A Usina Santo Amaro, ou Nuclemon, funcionou por mais de 50 anos na cidade de São Paulo. O local servia para o tratamento químico da chamada monazita, um tipo de areia usado na obtenção de terras raras. Purificadas, as terras raras são utilizadas na fabricação de materiais para ressonância magnética nuclear, sensores, certos tipos de imãs, entre outros.
A obtenção desse tipo de material precisa ser monitorada com muita atenção porque um de seus subprodutos é um composto com alta concentração de elementos radioativos como urânio e tório.
As condições de segurança da Nuclemon, no entanto, eram insuficientes. Em 1991, um ano antes de a Usina Santo Amaro ser fechada por problemas de viabilidade econômica, a Câmara Municipal de São Paulo instalou uma CPI para investigar as instalações da empresa. Os resultados da investigação foram obtidos pelo Grupo de Trabalho da Comissão de Meio Ambiente da Câmara dos Deputados criada, há dois anos, para analisar a segurança nuclear no Brasil.
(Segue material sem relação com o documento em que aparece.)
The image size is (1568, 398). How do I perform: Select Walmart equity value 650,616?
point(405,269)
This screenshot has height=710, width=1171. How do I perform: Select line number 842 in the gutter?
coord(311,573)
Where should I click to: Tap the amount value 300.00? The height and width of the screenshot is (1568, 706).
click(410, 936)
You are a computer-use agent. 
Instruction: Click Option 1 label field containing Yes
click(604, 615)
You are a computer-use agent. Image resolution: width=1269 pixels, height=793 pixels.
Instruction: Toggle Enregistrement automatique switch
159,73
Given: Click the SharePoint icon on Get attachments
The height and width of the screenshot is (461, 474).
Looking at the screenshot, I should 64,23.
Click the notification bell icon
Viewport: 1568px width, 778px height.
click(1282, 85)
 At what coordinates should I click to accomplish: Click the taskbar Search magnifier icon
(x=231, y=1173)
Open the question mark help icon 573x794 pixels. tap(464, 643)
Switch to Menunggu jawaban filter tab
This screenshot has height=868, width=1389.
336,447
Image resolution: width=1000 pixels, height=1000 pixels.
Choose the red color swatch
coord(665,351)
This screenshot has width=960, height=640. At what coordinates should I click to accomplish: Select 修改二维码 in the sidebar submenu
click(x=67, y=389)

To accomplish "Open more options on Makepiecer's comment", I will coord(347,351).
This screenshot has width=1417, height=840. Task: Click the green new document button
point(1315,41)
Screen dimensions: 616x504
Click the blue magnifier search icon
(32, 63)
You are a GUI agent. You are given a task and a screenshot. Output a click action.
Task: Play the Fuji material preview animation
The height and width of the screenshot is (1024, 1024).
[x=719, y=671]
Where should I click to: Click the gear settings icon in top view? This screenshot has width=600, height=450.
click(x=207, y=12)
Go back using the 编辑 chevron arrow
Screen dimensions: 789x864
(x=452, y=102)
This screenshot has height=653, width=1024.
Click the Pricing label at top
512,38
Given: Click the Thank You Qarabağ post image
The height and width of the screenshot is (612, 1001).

Segundo o grupo, o trabalho da CPI apontou que o armazenamento de rejeitos nucleares da Nuclemon oferecia risco aos trabalhadores da usina e à população vizinha às instalações. Também constatou que os funcionários da empresa haviam sido expostos a um nível de radiação desnecessário.
TRILHA MUSICAL
Durante décadas, os trabalhadores da Nuclemon sofreram contaminação crônica, por inalação continuada de poeira rica em urânio e tório. O material se alojou em seus pulmões e hoje eles correm risco de desenvolver doenças como câncer e silicose. O problema é que, desde o fechamento da Nuclemon em 1992, os funcionários da empresa não contam com qualquer assistência da Indústrias Nucleares do Brasil, INB, estatal responsável pela usina.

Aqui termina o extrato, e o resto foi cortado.